JAKARTA - Indonesia is preparing for the execution of three militants sentenced to death for the 2002 Bali bombings, but the exact date cannot be disclosed, the attorney-general's office said on Wednesday.
The three men - Iman Samudra, Amrozi and Ali Gufron - have been on death row for more than two years after courts convicted them of playing leading roles in the October 2002 nightclub bombings in Bali that killed 202 people, most of them tourists.
"We are preparing for the execution, but the place and timeframe are secret according to the law," said Wayan Pasek Suartha, the attorney-general's spokesman.
"We have got the permit, we asked to change the place of execution from Bali to Nusakambangan, because they have been detained there." Execution is normally carried out by a firing squad, but the exact location and time are kept secret. Normally, under Indonesian law, death row convicts are executed in the place where they have been tried.
But the attorney-general's office sought permission to shift the execution from the resort of Bali to the prison island of Nusakambangan in central Java where the militants were shipped last year after anger grew in the wake of suicide blasts on Oct. 1 that killed 20 people.
"The attorney-general sent a letter to me seeking permission to change the place of execution," Hamid Awaluddin, justice and human rights minister, told reporters in Bali.

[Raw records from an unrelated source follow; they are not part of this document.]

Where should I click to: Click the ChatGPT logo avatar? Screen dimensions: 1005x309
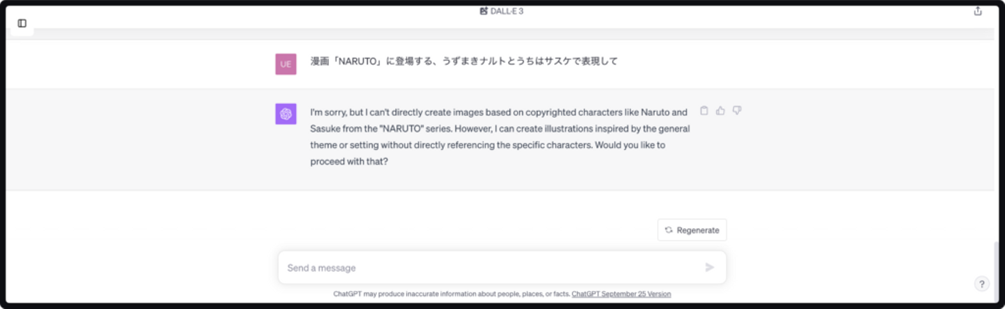click(x=285, y=114)
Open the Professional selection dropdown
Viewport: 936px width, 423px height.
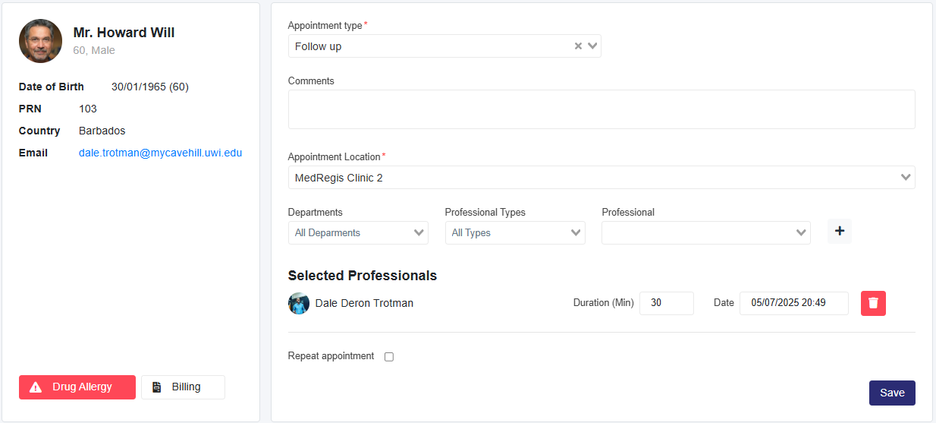coord(705,233)
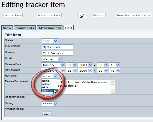Expand the ReleaseDate month dropdown
The width and height of the screenshot is (153, 122).
[x=53, y=65]
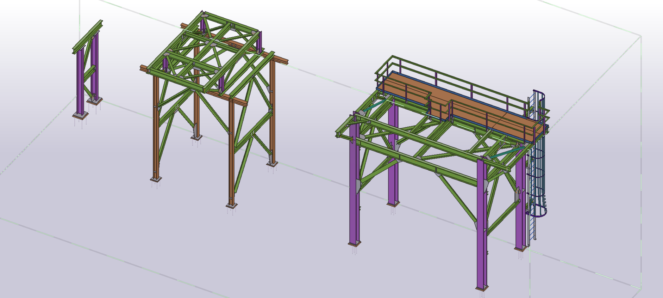Click base plate under middle tower's front-center column

[x=231, y=205]
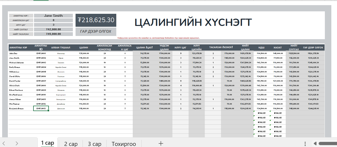This screenshot has height=147, width=337.
Task: Open the three-dot sheet bar options
Action: [x=305, y=143]
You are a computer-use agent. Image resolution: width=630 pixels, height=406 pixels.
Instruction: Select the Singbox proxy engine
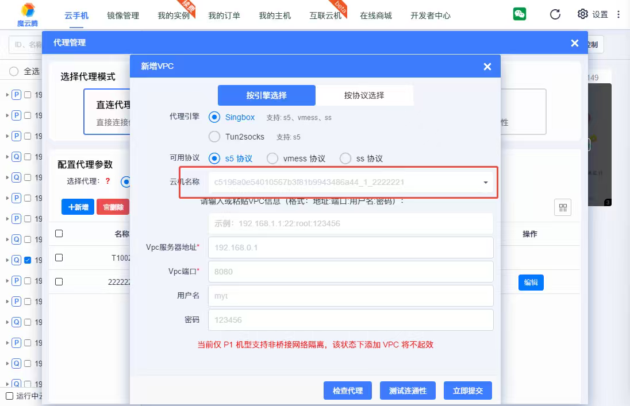point(214,117)
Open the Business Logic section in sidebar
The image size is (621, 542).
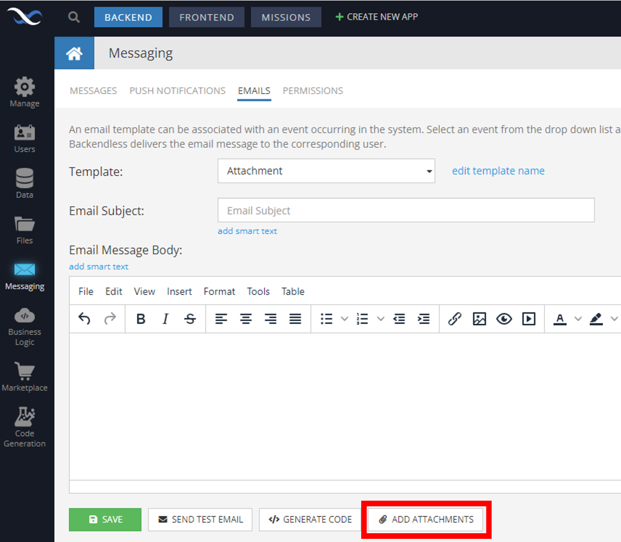click(24, 326)
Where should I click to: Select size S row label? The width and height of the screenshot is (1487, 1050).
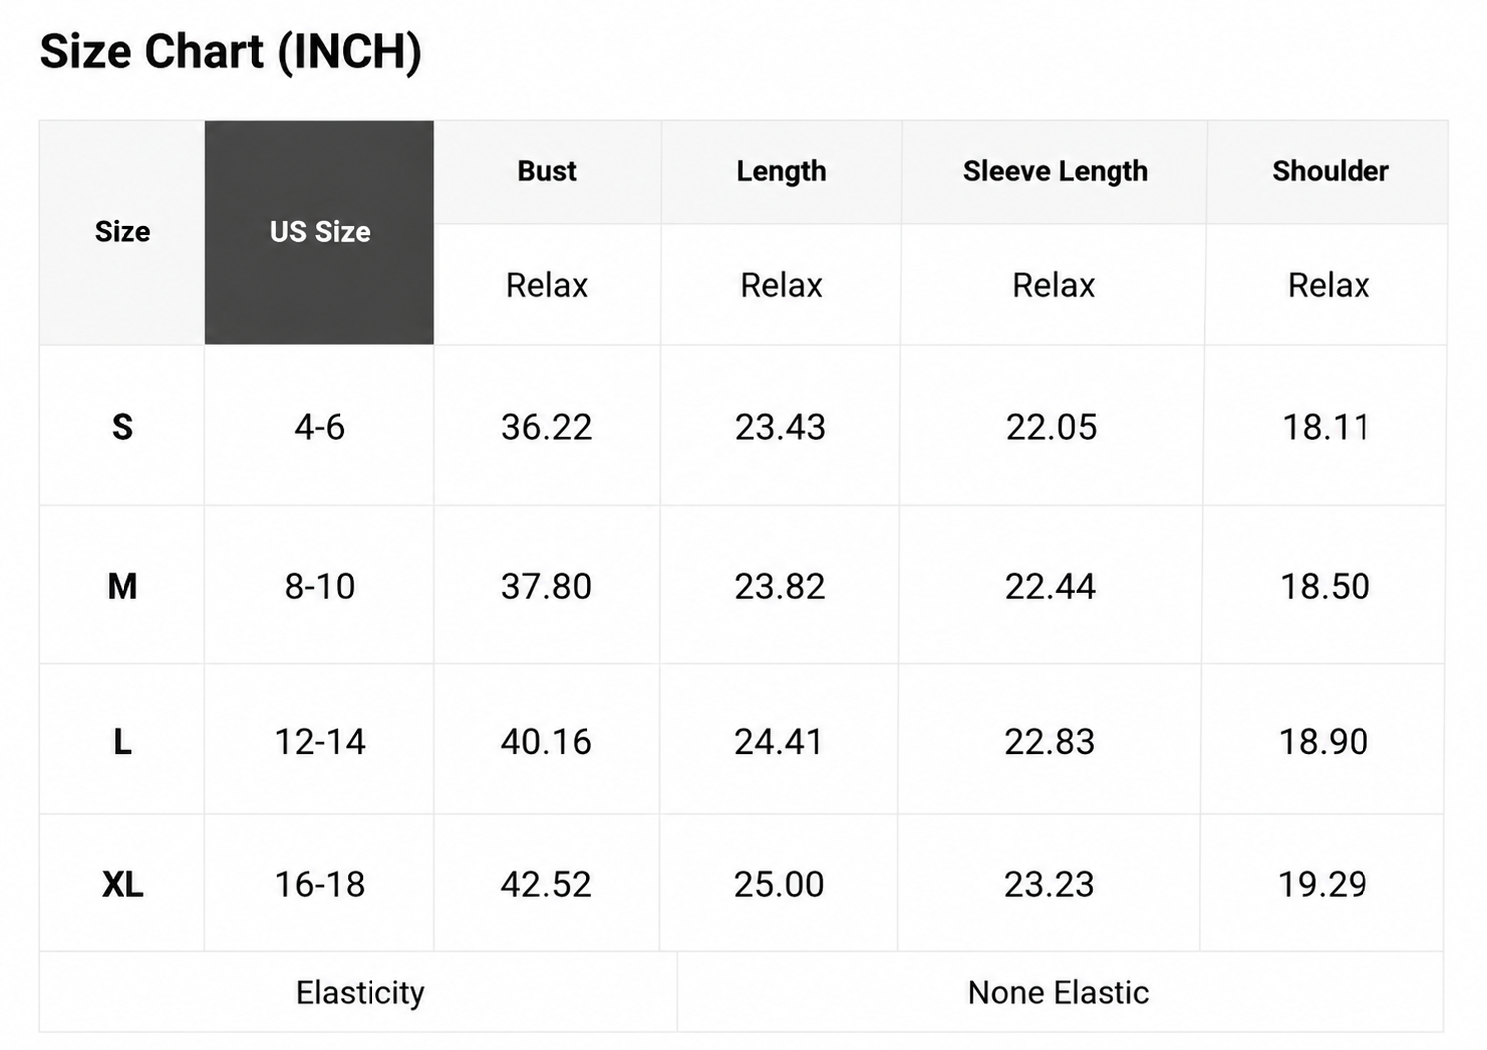coord(123,426)
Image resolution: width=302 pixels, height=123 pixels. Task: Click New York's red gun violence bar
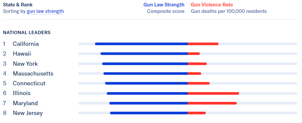coord(197,64)
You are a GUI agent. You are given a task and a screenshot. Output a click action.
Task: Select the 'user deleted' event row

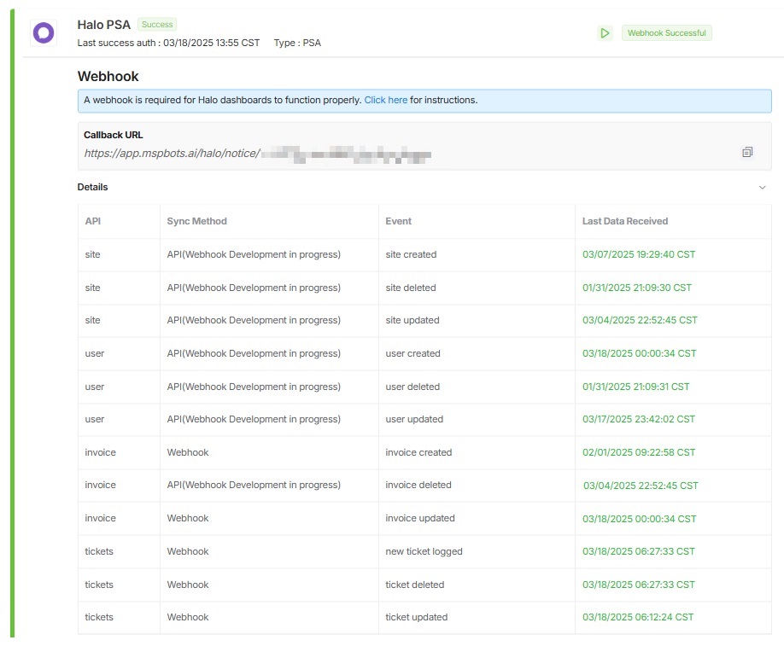pos(412,387)
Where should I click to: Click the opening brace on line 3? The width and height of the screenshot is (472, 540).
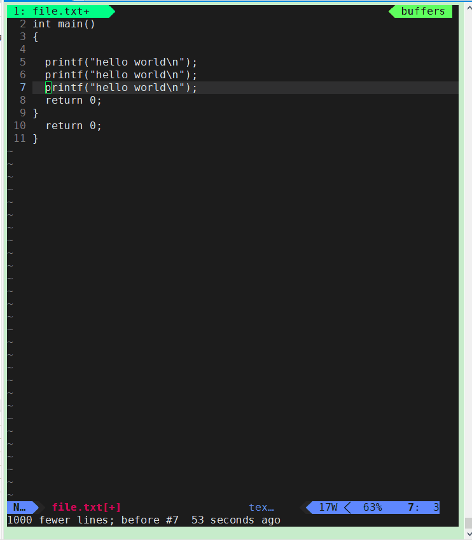click(x=36, y=37)
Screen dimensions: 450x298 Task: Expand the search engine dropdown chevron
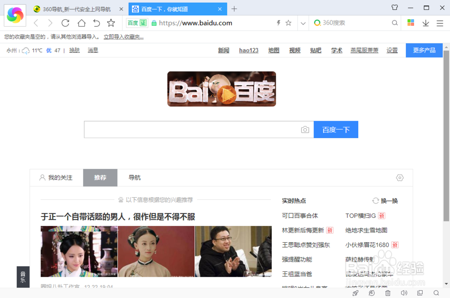click(x=303, y=23)
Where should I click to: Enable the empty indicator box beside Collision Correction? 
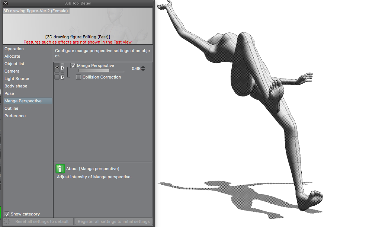click(x=57, y=77)
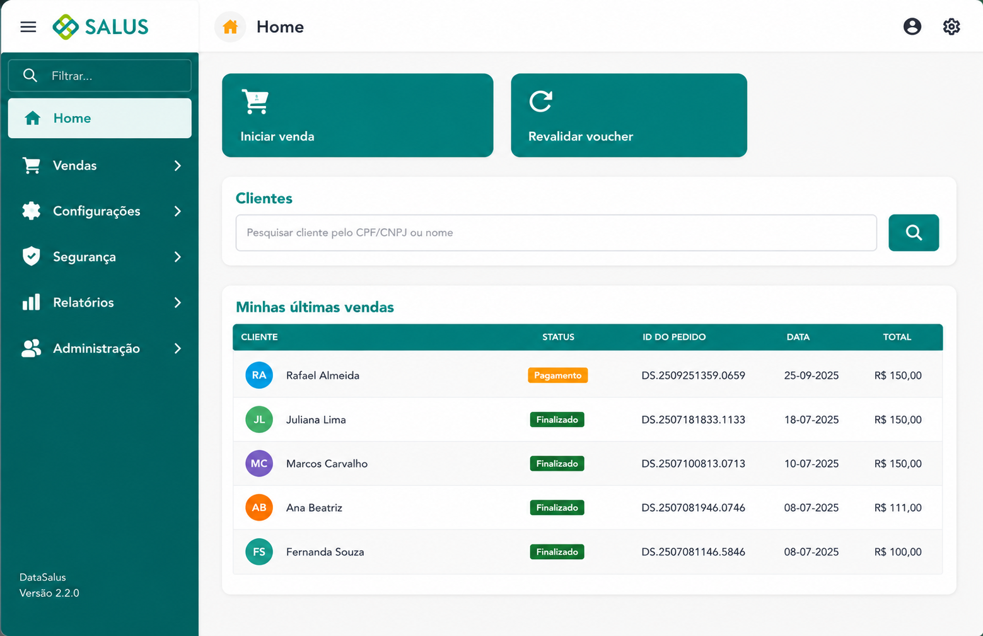Expand the Vendas chevron
The image size is (983, 636).
point(178,166)
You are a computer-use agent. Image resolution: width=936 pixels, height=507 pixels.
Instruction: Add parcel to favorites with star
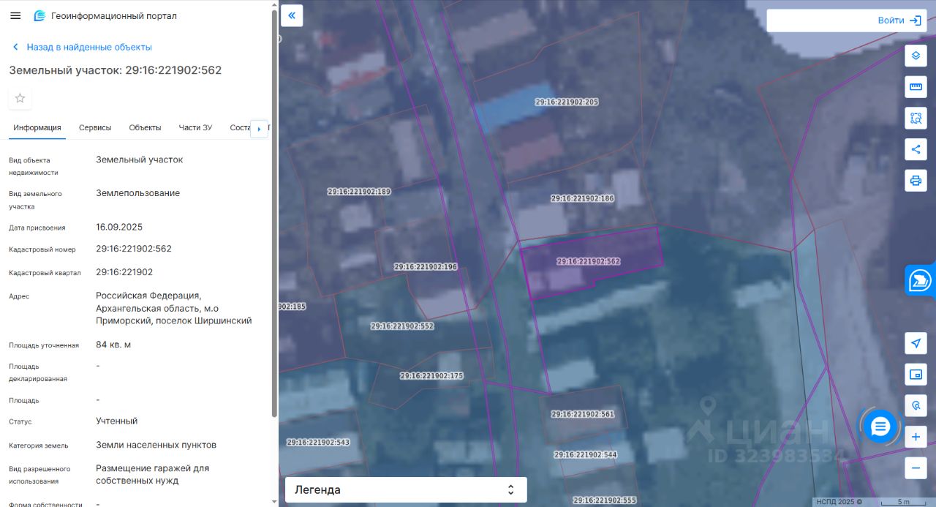(x=20, y=98)
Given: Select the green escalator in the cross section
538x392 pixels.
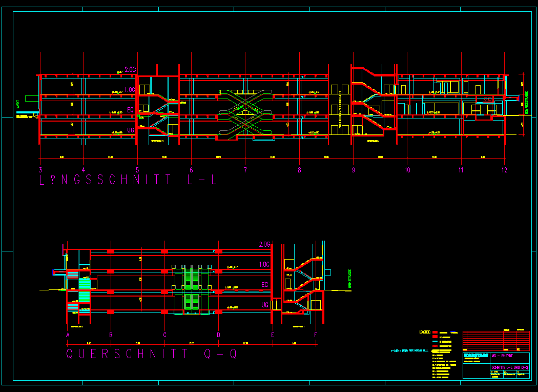Looking at the screenshot, I should click(x=192, y=290).
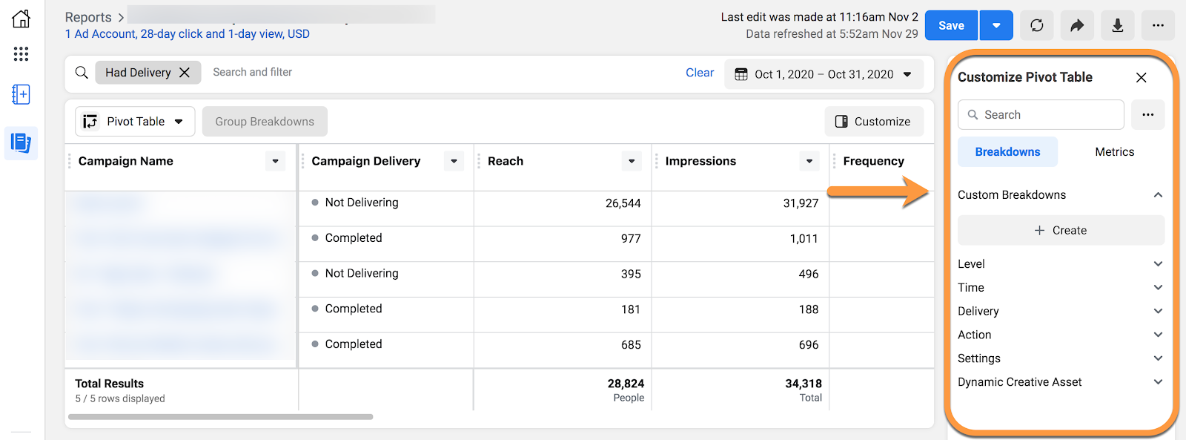This screenshot has height=440, width=1186.
Task: Click the share report arrow icon
Action: tap(1077, 26)
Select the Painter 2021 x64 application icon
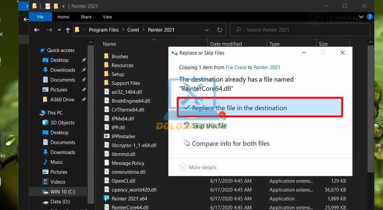Image resolution: width=383 pixels, height=210 pixels. click(106, 198)

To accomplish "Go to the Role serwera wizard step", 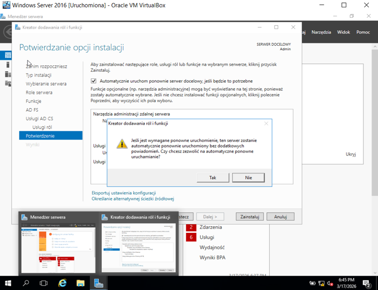I will [39, 92].
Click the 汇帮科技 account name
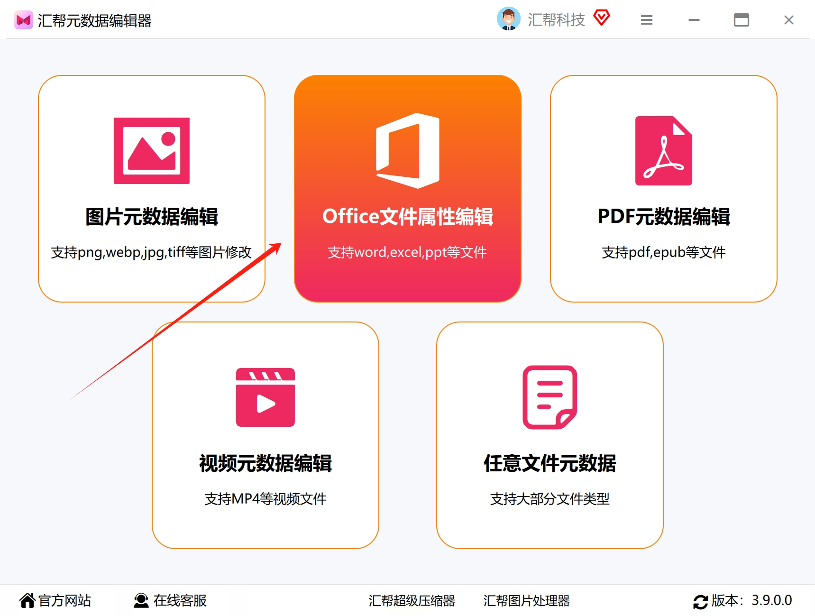The height and width of the screenshot is (616, 815). [x=556, y=20]
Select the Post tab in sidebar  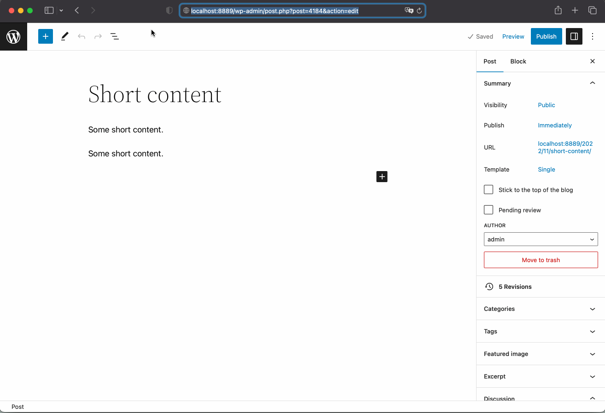point(490,61)
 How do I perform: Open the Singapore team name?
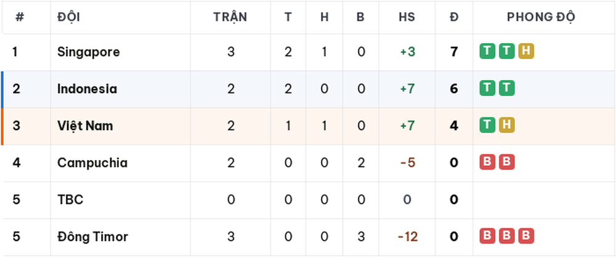tap(88, 52)
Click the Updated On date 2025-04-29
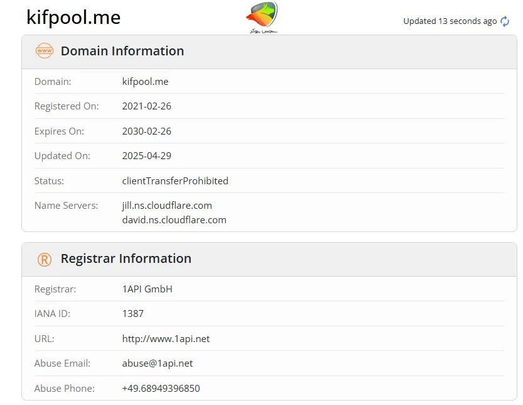The width and height of the screenshot is (523, 405). (146, 156)

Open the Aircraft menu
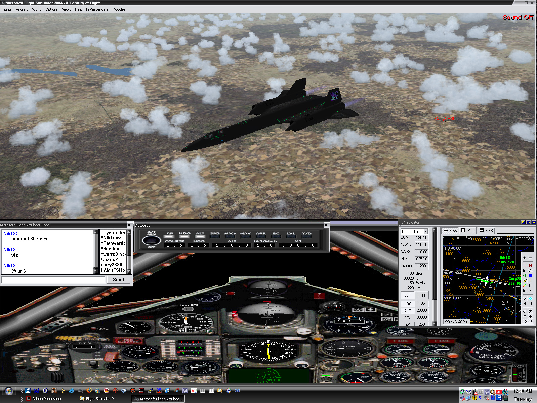22,9
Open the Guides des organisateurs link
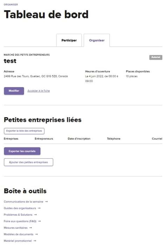168x246 pixels. click(x=20, y=208)
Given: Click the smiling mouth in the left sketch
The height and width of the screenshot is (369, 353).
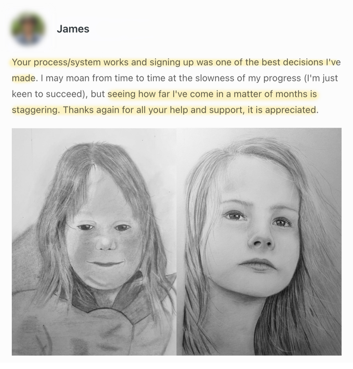Looking at the screenshot, I should tap(105, 263).
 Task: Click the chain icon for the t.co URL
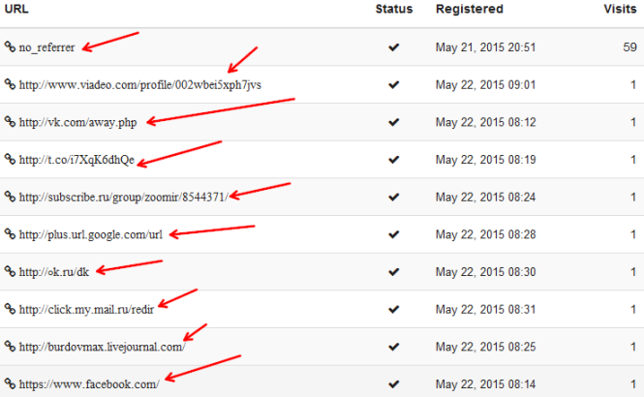(10, 159)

"I have replied that it can be done because the execution is the attorney-general's prerogative. It depends on the attorney-general, when they are going to be executed." Some political analysts have said in the past their execution could make them martyrs in the eyes of Indonesia's militant fringe.
Last year, hundreds of protesters stormed a jail where many of those convicted over the 2002 attacks are serving time.
Amrozi, dubbed the "smiling bomber" for his chilling grin and expressions of delight at the Bali carnage, had said during his trial he welcomed the death penalty.
The bombings in Bali have been blamed on the Southeast Asian Islamic militant group, Jemaah Islamiah, which authorities say has links to Osama bin Laden's al Qaeda network.